__Exercise brief__
In the records below, find the line containing "Given: Click the Join Discord desktop icon" and the line containing "The width and"; please repeat exactly the lines from one to the other, both included, and nothing more.

__Supplied information__
= = = = = = =

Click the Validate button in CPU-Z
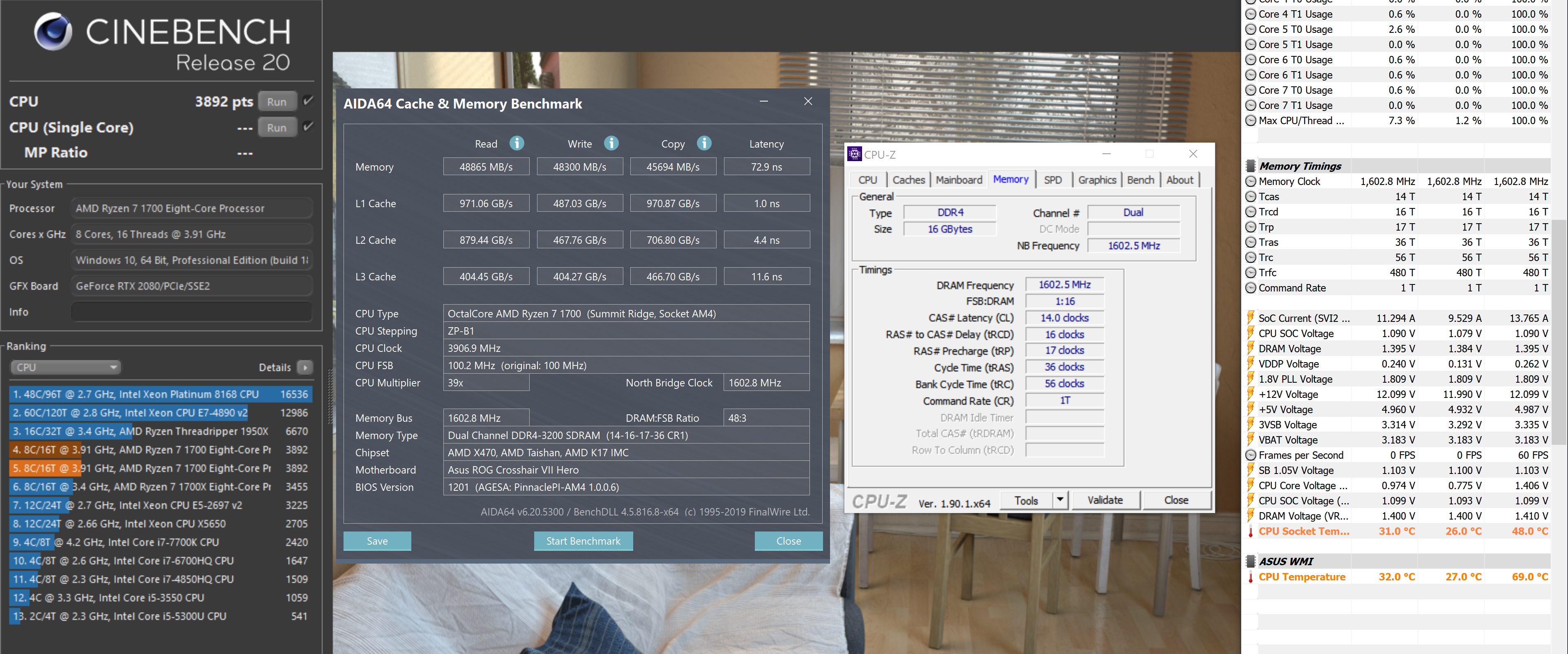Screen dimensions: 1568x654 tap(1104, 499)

= = = = = = =

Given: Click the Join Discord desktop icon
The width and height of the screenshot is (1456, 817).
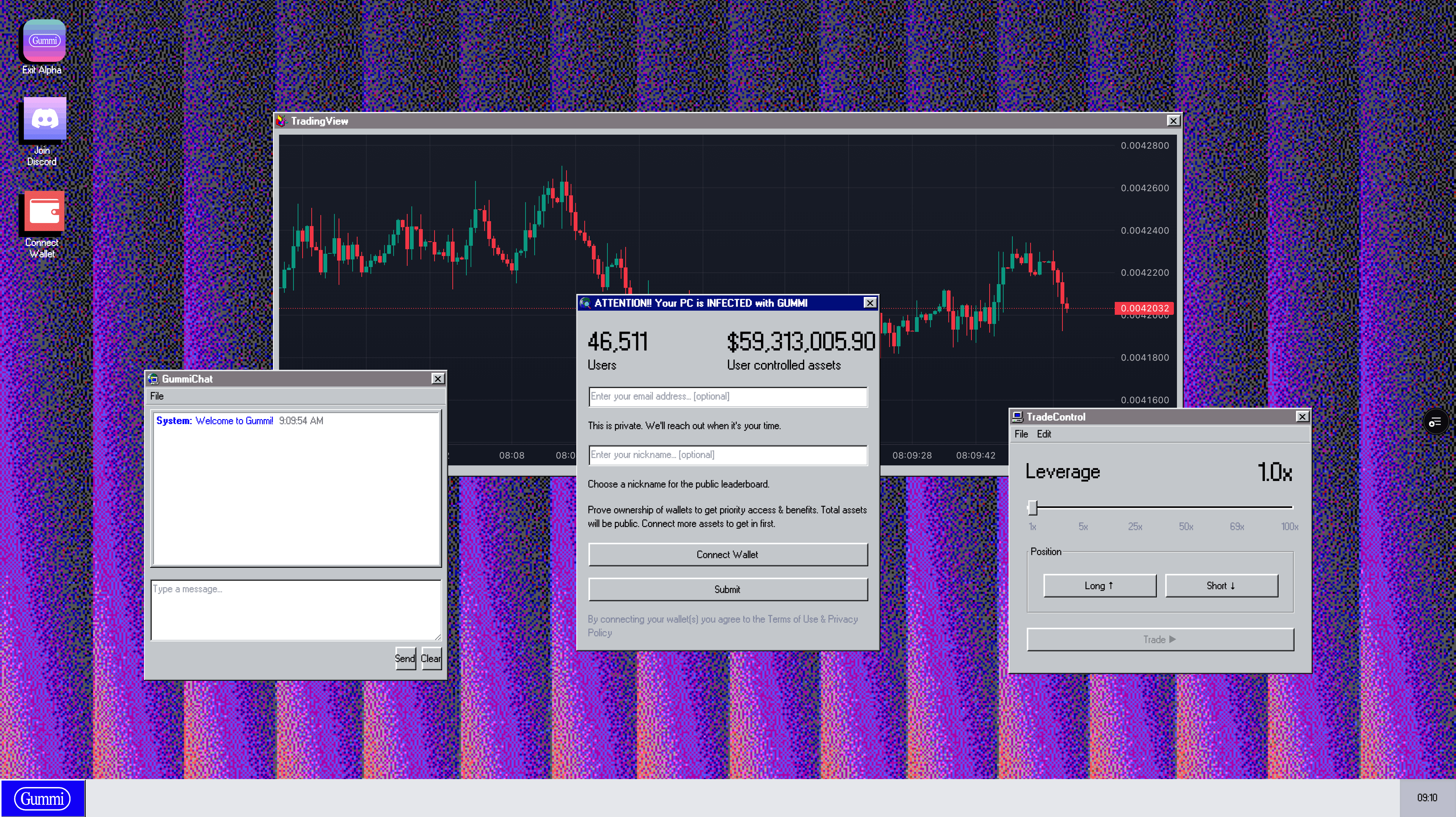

= = = = = = =

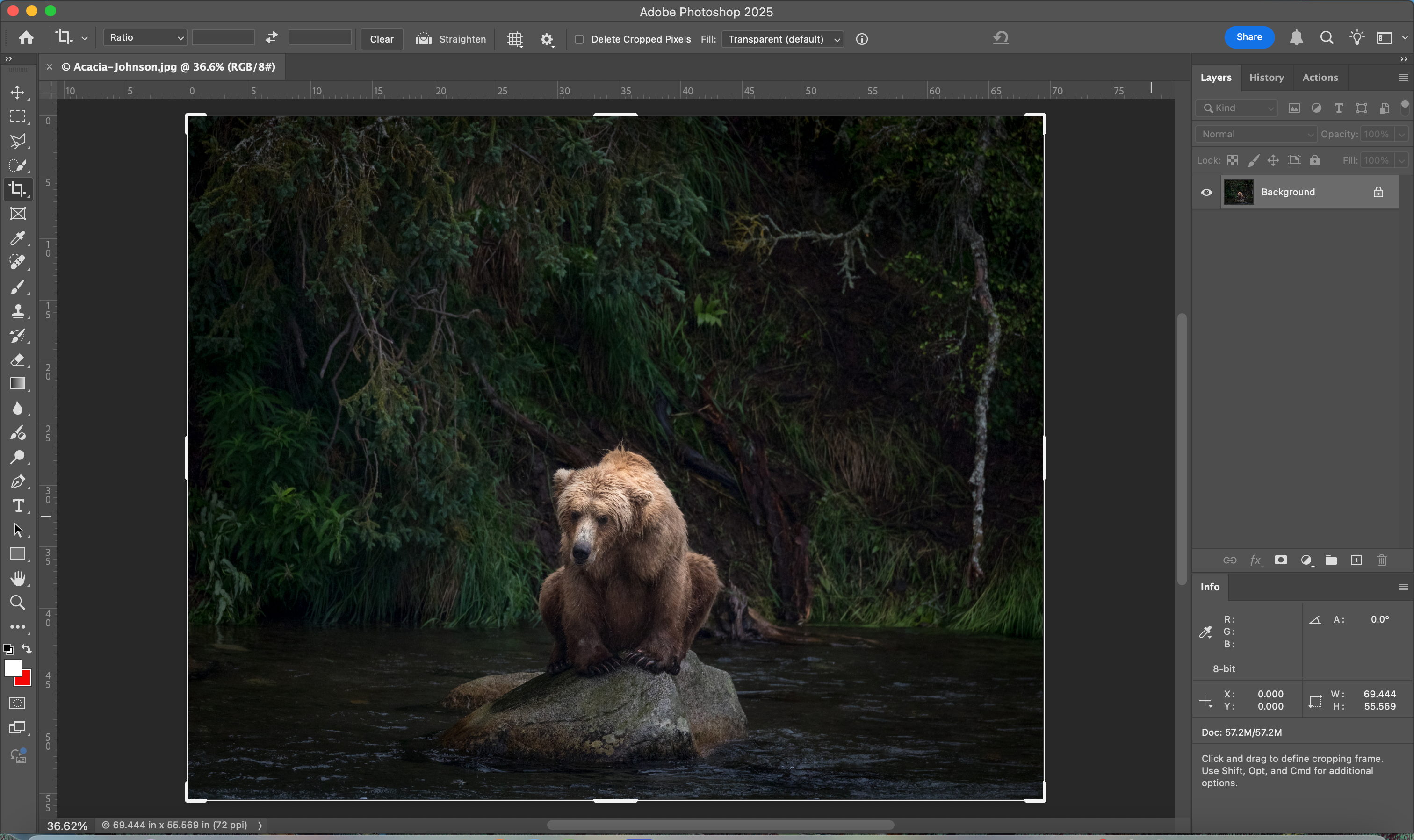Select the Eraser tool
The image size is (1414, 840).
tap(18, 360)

= = = = = = =

__Completed exercise__
Given: Click the Join Discord desktop icon
The width and height of the screenshot is (1456, 817).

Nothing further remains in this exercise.